The international study, led by the University of Bristol, found specific changes in DNA affected both the existence and amount of particular bacteria in the gut.
“Our findings represent a significant breakthrough in understanding how genetic variation affects gut bacteria. Moreover, it marks major progress in our ability to know whether changes in our gut bacteria actually cause, or are a consequence of, human disease,” said lead author Dr David Hughes, Senior Research Associate in Applied Genetic Epidemiology.

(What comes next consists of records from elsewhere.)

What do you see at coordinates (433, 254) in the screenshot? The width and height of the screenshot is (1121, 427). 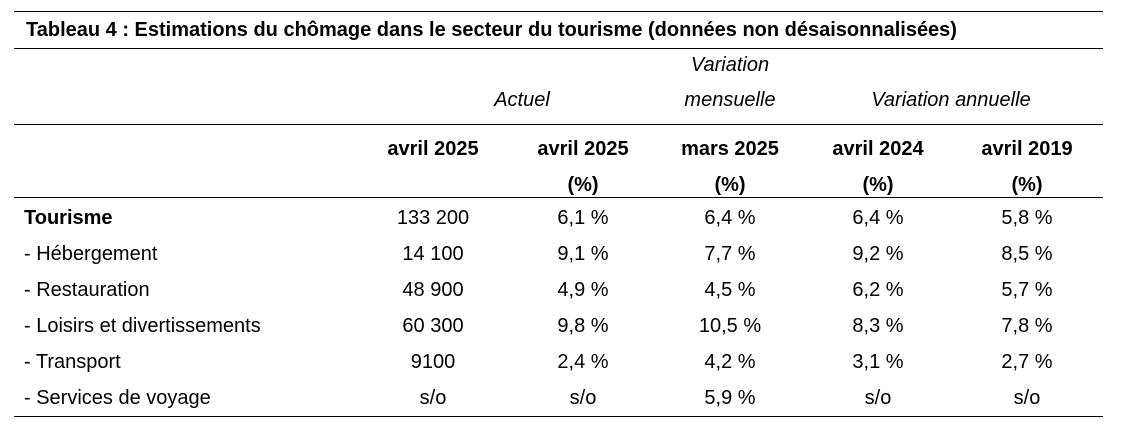 I see `table-cell: 14 100` at bounding box center [433, 254].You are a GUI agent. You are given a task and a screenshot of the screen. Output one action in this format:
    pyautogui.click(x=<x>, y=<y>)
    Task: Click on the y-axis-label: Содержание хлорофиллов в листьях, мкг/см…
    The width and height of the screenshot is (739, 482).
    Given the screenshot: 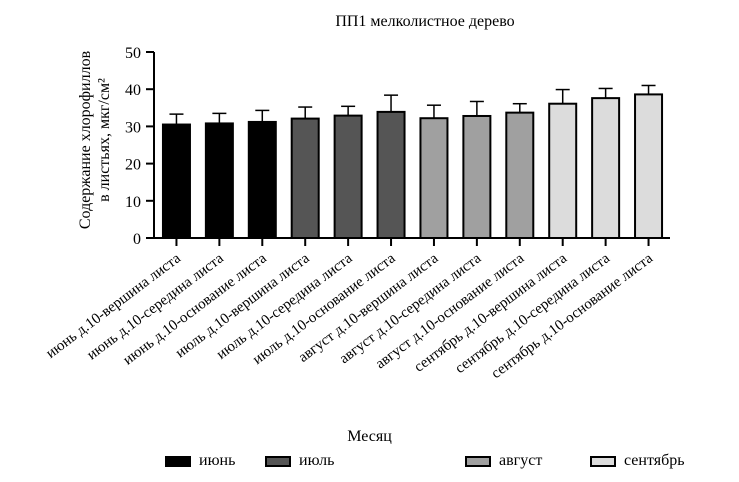 What is the action you would take?
    pyautogui.click(x=95, y=140)
    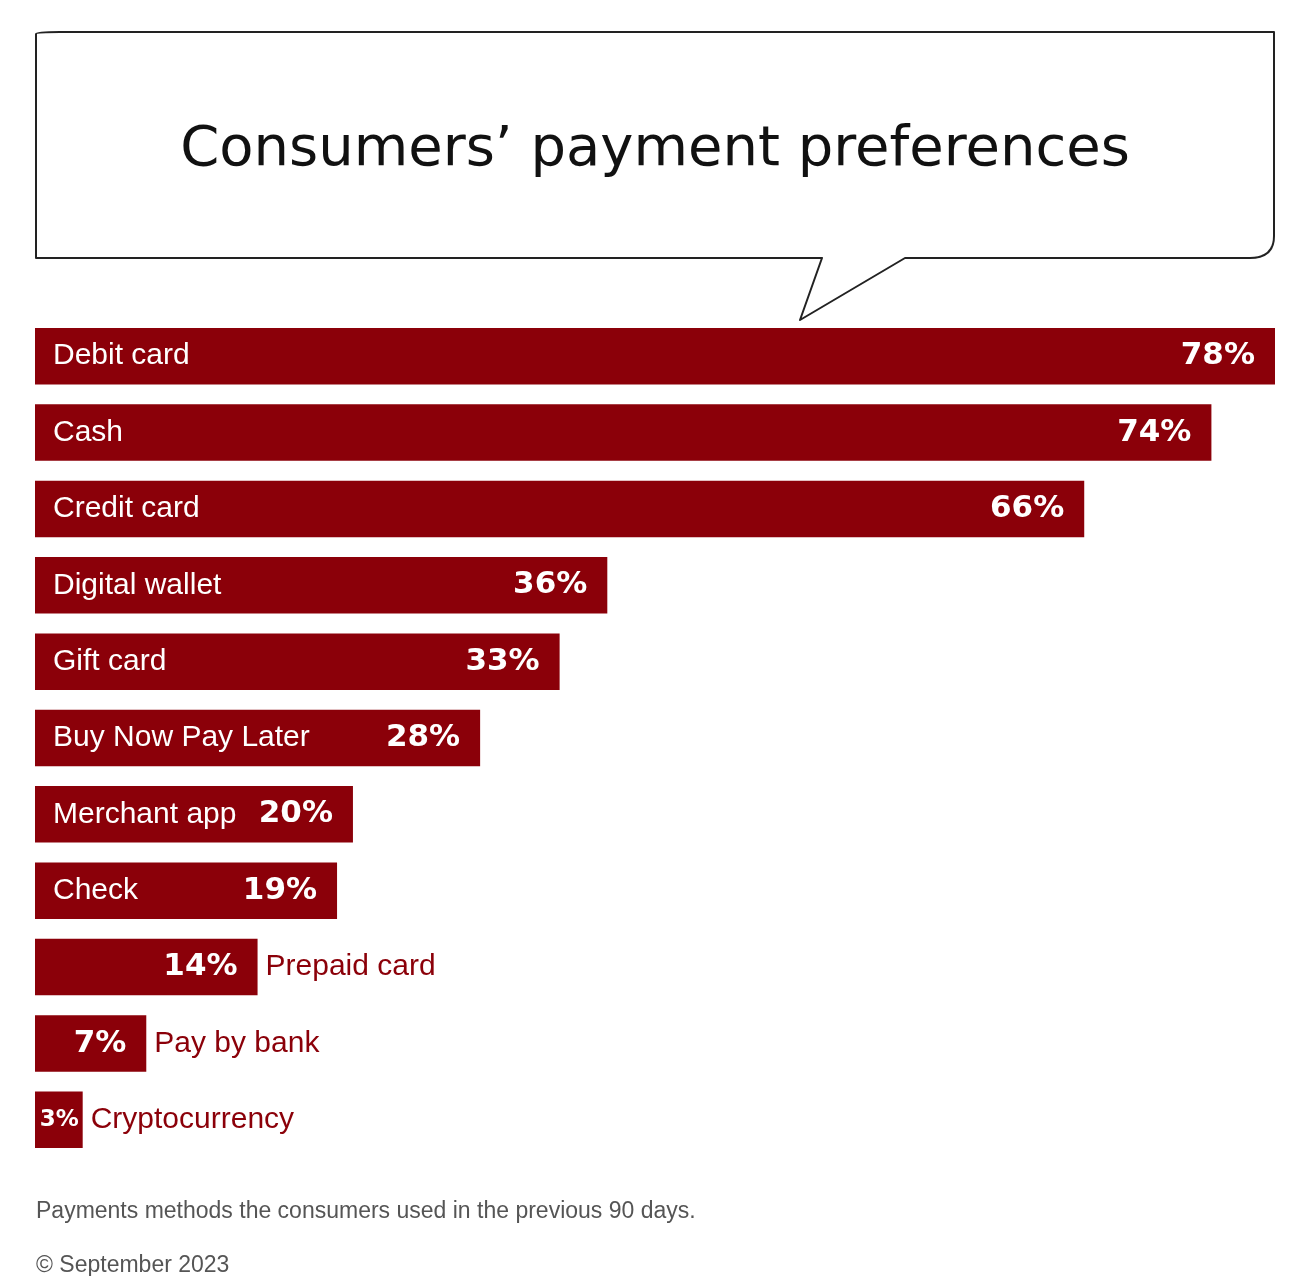 Image resolution: width=1298 pixels, height=1276 pixels. Describe the element at coordinates (126, 507) in the screenshot. I see `y-tick-label: Credit card` at that location.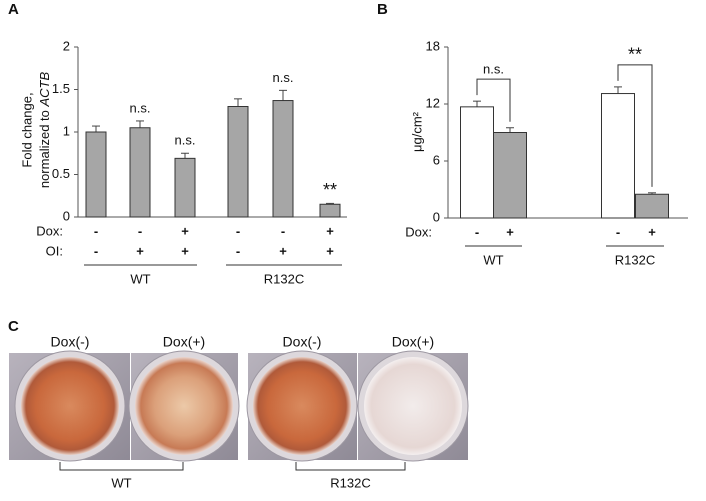 The height and width of the screenshot is (501, 706). I want to click on panel-label: C, so click(14, 326).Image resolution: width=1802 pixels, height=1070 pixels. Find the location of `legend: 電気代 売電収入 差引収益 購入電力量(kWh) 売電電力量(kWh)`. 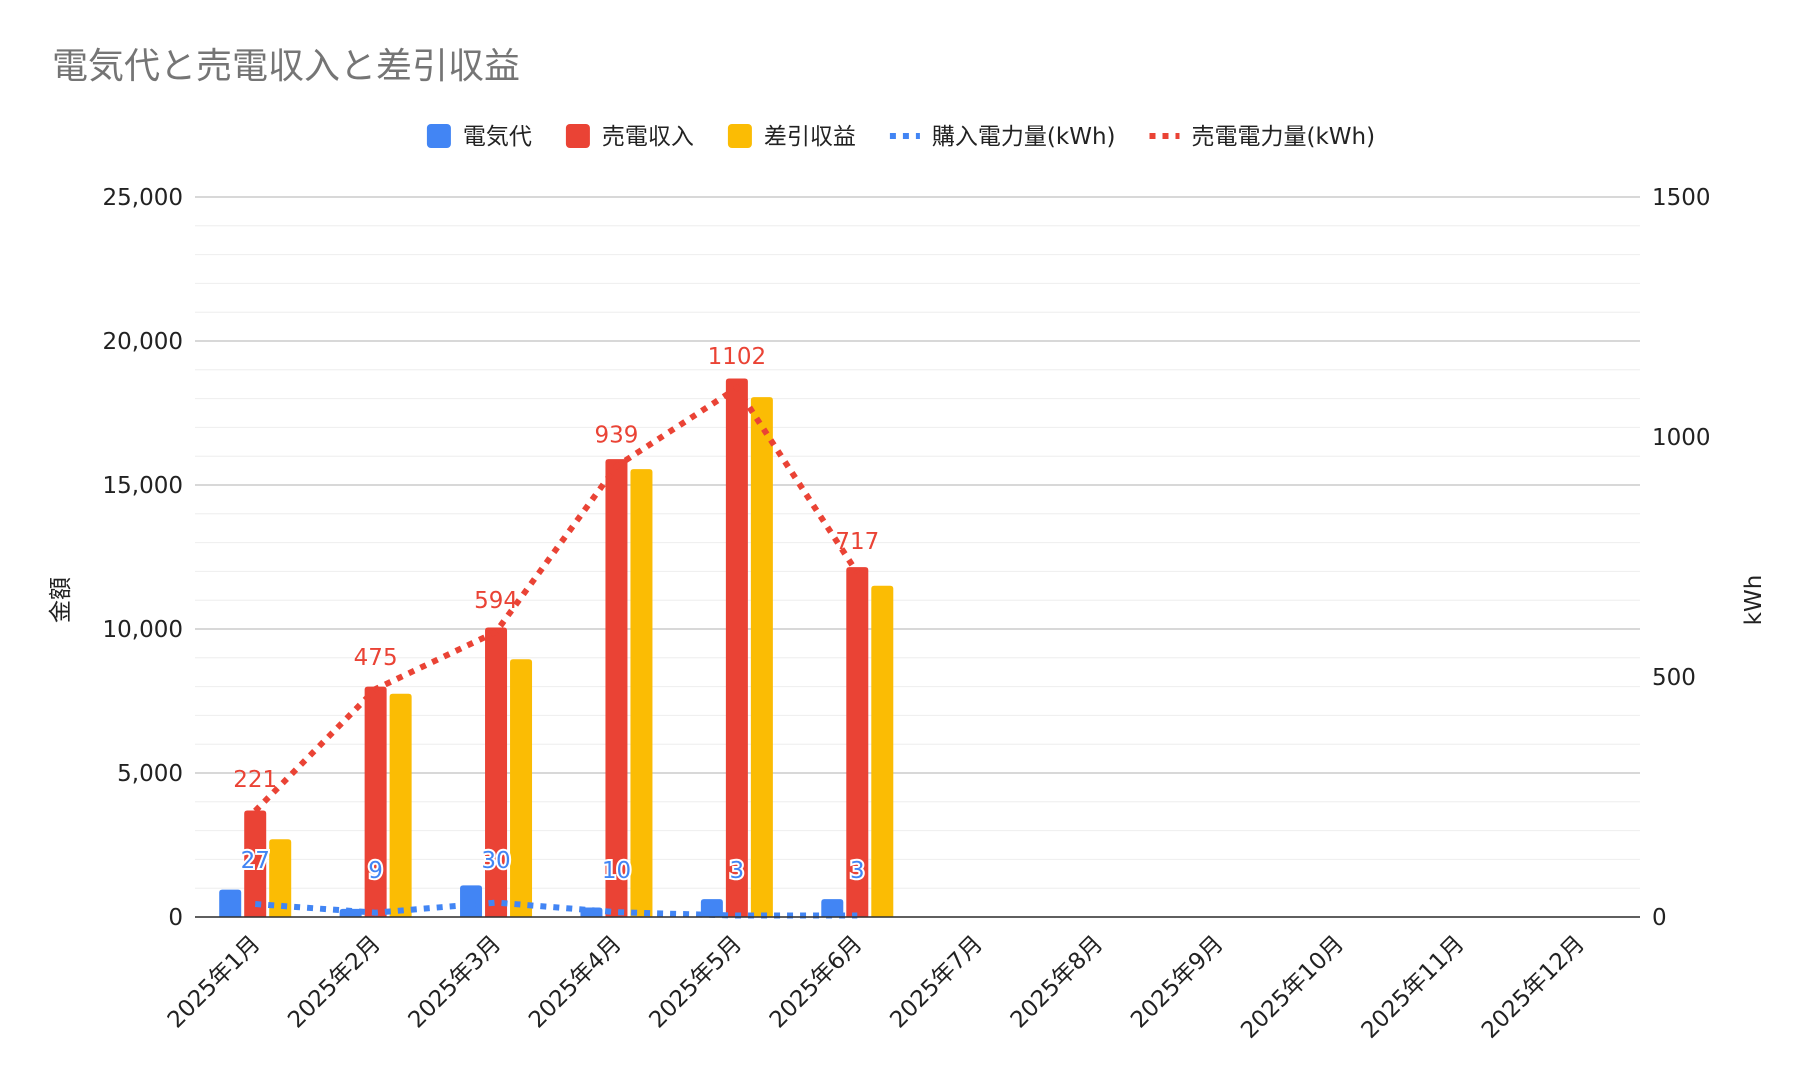

legend: 電気代 売電収入 差引収益 購入電力量(kWh) 売電電力量(kWh) is located at coordinates (901, 137). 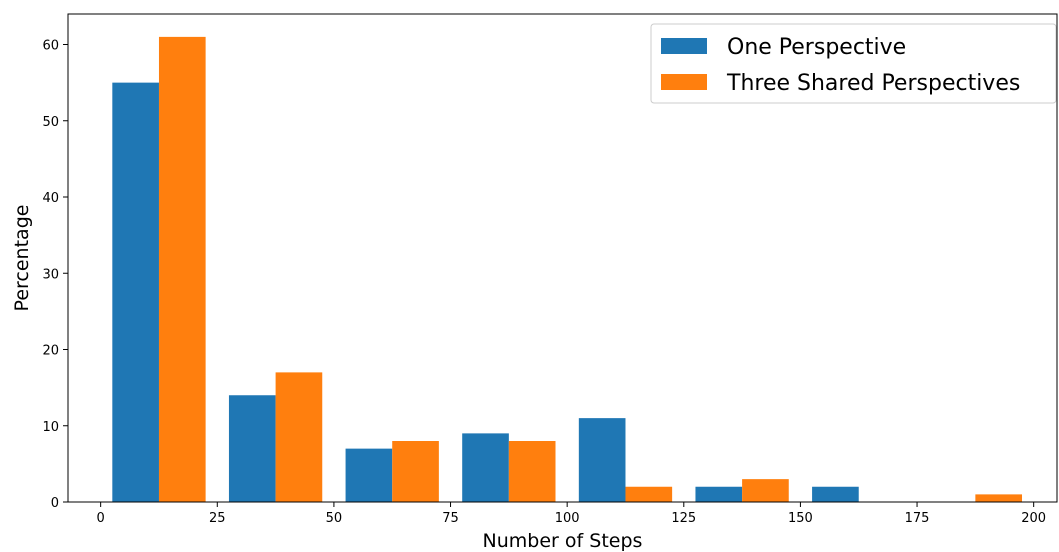 I want to click on x-tick-label: 25, so click(x=218, y=518).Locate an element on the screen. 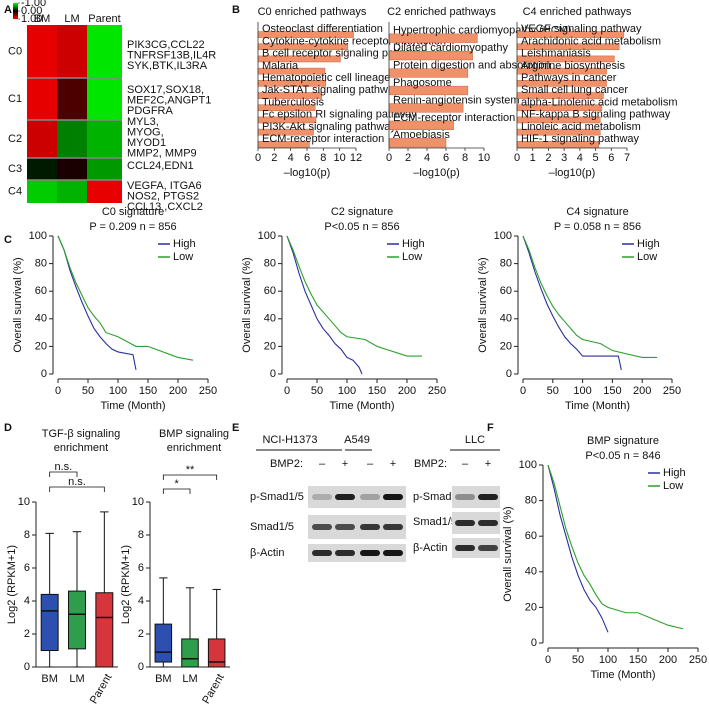  colorbar-tick-label: 1.00 is located at coordinates (32, 19).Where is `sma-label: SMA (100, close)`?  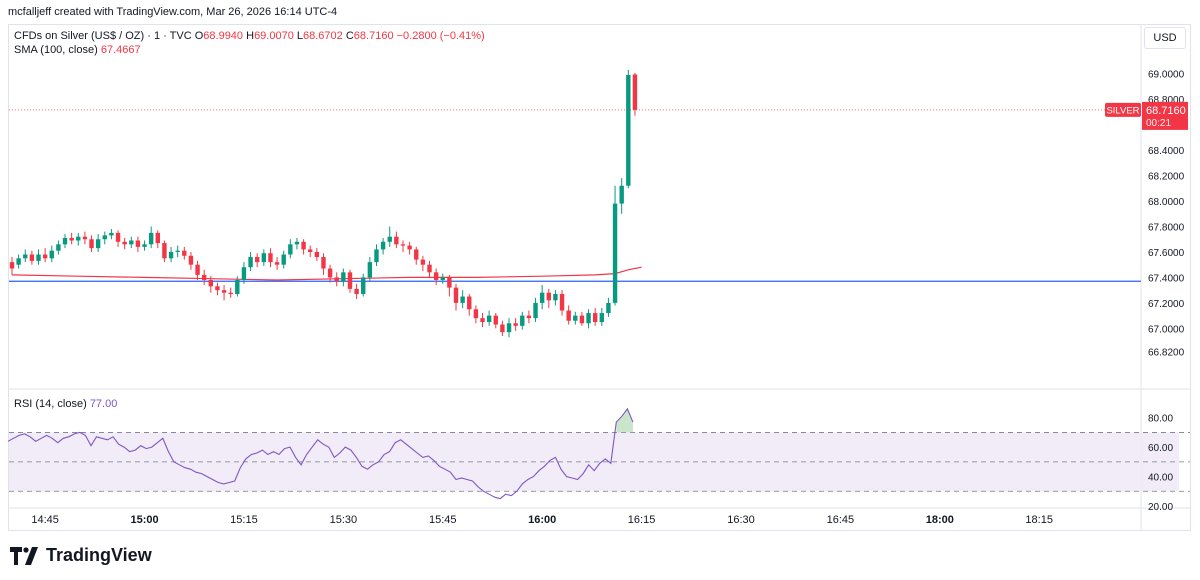
sma-label: SMA (100, close) is located at coordinates (56, 50).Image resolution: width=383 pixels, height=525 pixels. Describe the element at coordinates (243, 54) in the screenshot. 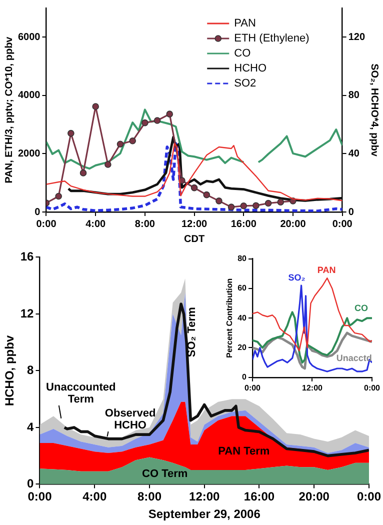

I see `legend-label: CO` at that location.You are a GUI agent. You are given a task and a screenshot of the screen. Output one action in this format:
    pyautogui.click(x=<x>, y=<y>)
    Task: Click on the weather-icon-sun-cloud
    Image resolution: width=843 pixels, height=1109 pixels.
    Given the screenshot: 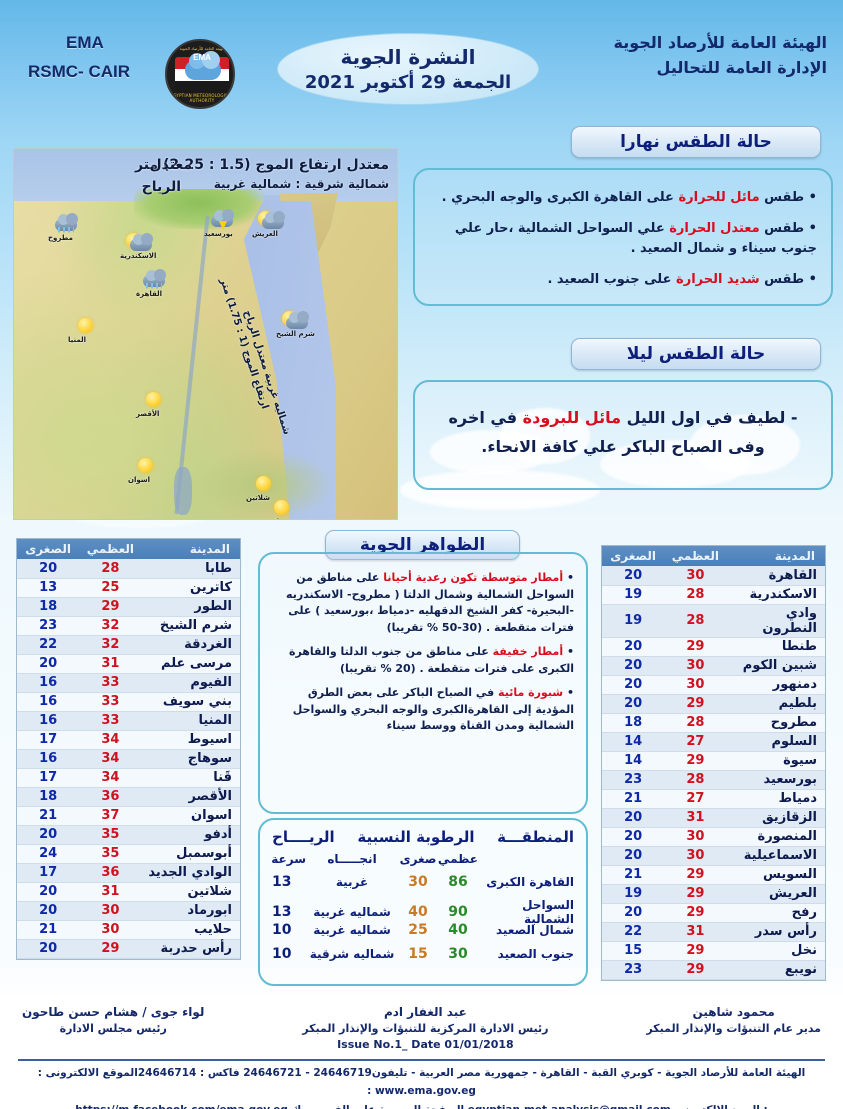 What is the action you would take?
    pyautogui.click(x=140, y=242)
    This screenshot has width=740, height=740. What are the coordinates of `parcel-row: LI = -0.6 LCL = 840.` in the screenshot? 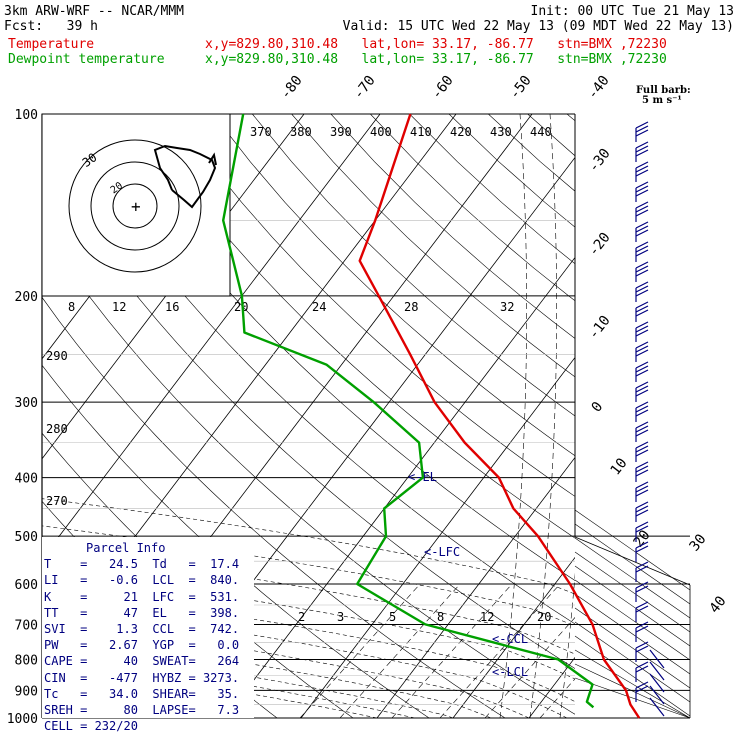 It's located at (142, 580). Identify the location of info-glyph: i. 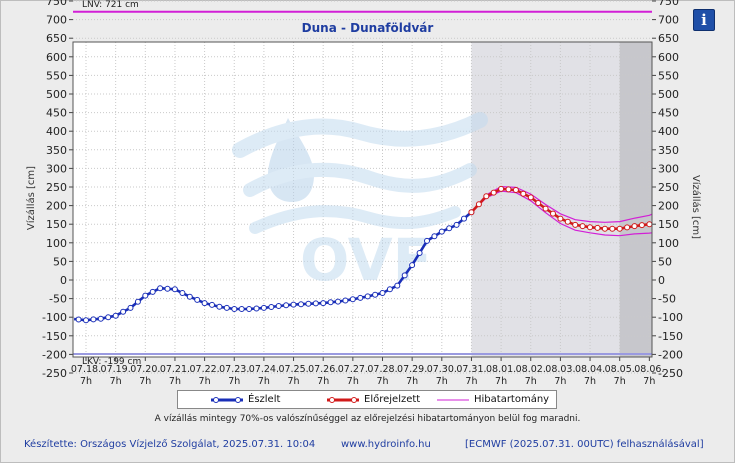
(704, 20).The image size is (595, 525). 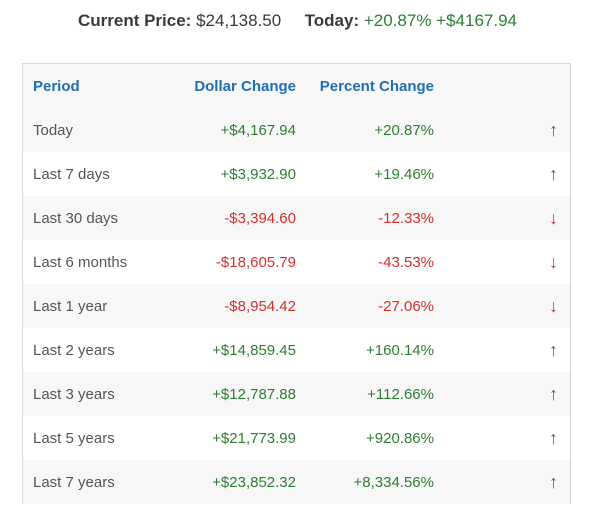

Previous research has identified numerous genetic changes apparently related to bacterial composition in the gut, but only one such association has been observed consistently. This example involves a well-known single mutation that changes whether someone can digest the sugar (lactose) in fresh milk. The same genetic variation also predicts the prevalence of bacteria, Bifidobacterium, that uses or digests lactose as an energy source.
This study, the biggest of its kind, identified 13 DNA changes related to changes in the presence or quantity of gut bacteria. Researchers at Bristol worked with Katholieke Universiteit Leuven and Christian-Albrecht University of Kiel to analyze data from 3,890 individuals from three different population studies: one in Belgium (the Flemish Gut Flora Project) and two in Germany (Food Chain Plus and PopGen). In each individual, the researchers measured millions of known DNA changes and, by sampling their feces, also registered the presence and abundance of hundreds of gut bacteria.
“It was exciting to identify new and robust signals across the three study populations, which makes the correlation of genetic variation and gut bacteria much more striking and compelling. Now comes the great challenge of confirming our observations with other studies and dissecting how exactly these DNA changes might impact bacterial composition,” said Dr Hughes.
Such investigations could hold the key to unlocking the intricate biological mechanisms behind some of the biggest health challenges of our time. “A strength here is that these findings provide a groundwork for causal analyses to determine, for instance, whether the presence of specific bacteria increases the risk of a disease or is a manifestation of it,” said study co-author Dr Kaitlin Wade, Lecturer in Epidemiology at the University of Bristol. “The implications for our understanding of human health and our approach to medicine are far-reaching and potentially game changing.”
Conclusion/ Overall, this work marks a growing catalogue of genetic associations that will provide insight into the contribution of host genotype to gut microbiome. Despite this, the uncertain origin of association signals will likely complicate future work looking to dissect function or use associations for causal inference analysis.